* GIVEN TASK *
Recast the items starting at the line that contains "Where should I click to: Open the Provider" and ending at the line that contains "(x=395, y=250)" as a two-column CSV with the columns instruction and answer. Give one row per item, with each value in a single quoted field and any line breaks turned into spaces.

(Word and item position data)
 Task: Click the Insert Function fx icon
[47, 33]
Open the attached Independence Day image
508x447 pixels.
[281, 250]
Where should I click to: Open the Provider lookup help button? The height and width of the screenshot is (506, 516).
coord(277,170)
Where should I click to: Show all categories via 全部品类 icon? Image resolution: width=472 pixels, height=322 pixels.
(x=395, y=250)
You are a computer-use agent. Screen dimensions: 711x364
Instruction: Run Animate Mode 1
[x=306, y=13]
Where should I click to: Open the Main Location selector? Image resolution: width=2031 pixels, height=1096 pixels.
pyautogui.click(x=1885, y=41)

---

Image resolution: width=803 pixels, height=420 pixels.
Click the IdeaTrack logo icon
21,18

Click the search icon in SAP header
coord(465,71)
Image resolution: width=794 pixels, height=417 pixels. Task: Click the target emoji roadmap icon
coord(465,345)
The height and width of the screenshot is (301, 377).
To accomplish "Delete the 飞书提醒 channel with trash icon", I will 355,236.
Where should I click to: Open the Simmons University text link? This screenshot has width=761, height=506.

* CORRECT ANSWER *
instruction,answer
"Where should I click to: Open the Provider lookup help button? The height and width of the screenshot is (506, 516).","coord(277,170)"
"Where should I click to: Show all categories via 全部品类 icon? Image resolution: width=472 pixels, height=322 pixels.","(x=395, y=250)"